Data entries
================
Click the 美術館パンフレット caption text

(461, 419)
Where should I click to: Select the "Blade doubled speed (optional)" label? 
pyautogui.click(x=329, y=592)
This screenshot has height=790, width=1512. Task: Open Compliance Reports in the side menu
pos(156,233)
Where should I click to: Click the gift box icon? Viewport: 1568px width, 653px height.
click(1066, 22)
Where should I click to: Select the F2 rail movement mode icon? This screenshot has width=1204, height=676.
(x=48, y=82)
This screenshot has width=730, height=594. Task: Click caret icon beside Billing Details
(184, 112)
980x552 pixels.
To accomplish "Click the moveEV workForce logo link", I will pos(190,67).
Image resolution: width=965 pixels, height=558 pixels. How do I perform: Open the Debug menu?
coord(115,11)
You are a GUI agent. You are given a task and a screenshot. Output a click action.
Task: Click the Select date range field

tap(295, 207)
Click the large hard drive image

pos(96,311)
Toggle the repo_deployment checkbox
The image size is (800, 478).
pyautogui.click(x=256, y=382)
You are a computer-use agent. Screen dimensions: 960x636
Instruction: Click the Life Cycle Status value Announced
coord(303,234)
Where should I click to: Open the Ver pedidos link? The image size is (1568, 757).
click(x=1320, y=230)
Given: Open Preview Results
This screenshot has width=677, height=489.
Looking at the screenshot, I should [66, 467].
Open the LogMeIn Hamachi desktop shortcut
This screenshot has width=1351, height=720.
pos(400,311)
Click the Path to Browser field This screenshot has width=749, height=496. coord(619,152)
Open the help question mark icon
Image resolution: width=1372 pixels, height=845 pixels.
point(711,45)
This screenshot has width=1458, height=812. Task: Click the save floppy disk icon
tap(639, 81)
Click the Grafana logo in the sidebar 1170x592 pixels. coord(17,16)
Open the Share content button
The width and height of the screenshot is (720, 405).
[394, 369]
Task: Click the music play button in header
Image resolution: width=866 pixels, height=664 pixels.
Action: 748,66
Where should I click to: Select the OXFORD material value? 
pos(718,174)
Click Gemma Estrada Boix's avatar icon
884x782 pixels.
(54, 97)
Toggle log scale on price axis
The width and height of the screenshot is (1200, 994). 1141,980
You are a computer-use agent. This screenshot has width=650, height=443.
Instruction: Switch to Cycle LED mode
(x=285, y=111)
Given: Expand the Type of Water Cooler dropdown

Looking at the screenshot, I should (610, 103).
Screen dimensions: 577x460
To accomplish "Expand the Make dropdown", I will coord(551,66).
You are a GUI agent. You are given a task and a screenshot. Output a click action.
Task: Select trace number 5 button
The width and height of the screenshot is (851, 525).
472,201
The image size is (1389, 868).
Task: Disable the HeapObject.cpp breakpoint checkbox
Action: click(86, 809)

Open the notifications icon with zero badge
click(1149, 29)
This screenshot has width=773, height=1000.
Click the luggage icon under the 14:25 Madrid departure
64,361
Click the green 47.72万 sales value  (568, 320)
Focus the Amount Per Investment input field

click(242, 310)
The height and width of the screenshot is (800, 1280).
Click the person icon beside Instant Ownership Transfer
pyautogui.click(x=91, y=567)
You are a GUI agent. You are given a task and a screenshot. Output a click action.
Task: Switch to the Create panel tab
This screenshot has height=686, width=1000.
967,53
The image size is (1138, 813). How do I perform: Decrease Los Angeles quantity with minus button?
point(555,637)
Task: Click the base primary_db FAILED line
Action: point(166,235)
================
TASK. Give back all the records above exactly. Keep every word.

RESULT FOR THIS TASK.
Click the 美術館パンフレット caption text

(461, 419)
Where should I click to: Select the "Blade doubled speed (optional)" label? 
pyautogui.click(x=329, y=592)
This screenshot has height=790, width=1512. Task: Open Compliance Reports in the side menu
pos(156,233)
Where should I click to: Click the gift box icon? Viewport: 1568px width, 653px height.
click(1066, 22)
Where should I click to: Select the F2 rail movement mode icon? This screenshot has width=1204, height=676.
(x=48, y=82)
This screenshot has width=730, height=594. Task: Click caret icon beside Billing Details
(184, 112)
980x552 pixels.
To accomplish "Click the moveEV workForce logo link", I will pos(190,67).
Image resolution: width=965 pixels, height=558 pixels. How do I perform: Open the Debug menu?
coord(115,11)
You are a GUI agent. You are given a task and a screenshot. Output a click action.
Task: Click the Select date range field

tap(295, 207)
Click the large hard drive image

pos(96,311)
Toggle the repo_deployment checkbox
The image size is (800, 478).
pyautogui.click(x=256, y=382)
You are a computer-use agent. Screen dimensions: 960x636
Instruction: Click the Life Cycle Status value Announced
coord(303,234)
Where should I click to: Open the Ver pedidos link? The image size is (1568, 757).
click(x=1320, y=230)
Given: Open Preview Results
This screenshot has width=677, height=489.
Looking at the screenshot, I should [66, 467].
Open the LogMeIn Hamachi desktop shortcut
This screenshot has width=1351, height=720.
pos(400,311)
Click the Path to Browser field This screenshot has width=749, height=496. coord(619,152)
Open the help question mark icon
Image resolution: width=1372 pixels, height=845 pixels.
point(711,45)
This screenshot has width=1458, height=812. Task: Click the save floppy disk icon
tap(639, 81)
Click the Grafana logo in the sidebar 1170x592 pixels. coord(17,16)
Open the Share content button
The width and height of the screenshot is (720, 405).
[394, 369]
Task: Click the music play button in header
Image resolution: width=866 pixels, height=664 pixels.
Action: 748,66
Where should I click to: Select the OXFORD material value? 
pos(718,174)
Click Gemma Estrada Boix's avatar icon
884x782 pixels.
(54, 97)
Toggle log scale on price axis
The width and height of the screenshot is (1200, 994). 1141,980
You are a computer-use agent. This screenshot has width=650, height=443.
Instruction: Switch to Cycle LED mode
(x=285, y=111)
Given: Expand the Type of Water Cooler dropdown

Looking at the screenshot, I should (610, 103).
Screen dimensions: 577x460
To accomplish "Expand the Make dropdown", I will coord(551,66).
You are a GUI agent. You are given a task and a screenshot. Output a click action.
Task: Select trace number 5 button
The width and height of the screenshot is (851, 525).
472,201
The image size is (1389, 868).
Task: Disable the HeapObject.cpp breakpoint checkbox
Action: click(86, 809)

Open the notifications icon with zero badge
click(1149, 29)
This screenshot has width=773, height=1000.
Click the luggage icon under the 14:25 Madrid departure
64,361
Click the green 47.72万 sales value  (568, 320)
Focus the Amount Per Investment input field

click(242, 310)
The height and width of the screenshot is (800, 1280).
Click the person icon beside Instant Ownership Transfer
pyautogui.click(x=91, y=567)
You are a GUI agent. You are given a task and a screenshot. Output a click action.
Task: Switch to the Create panel tab
This screenshot has height=686, width=1000.
967,53
The image size is (1138, 813). How do I perform: Decrease Los Angeles quantity with minus button?
point(555,637)
Task: Click the base primary_db FAILED line
Action: point(166,235)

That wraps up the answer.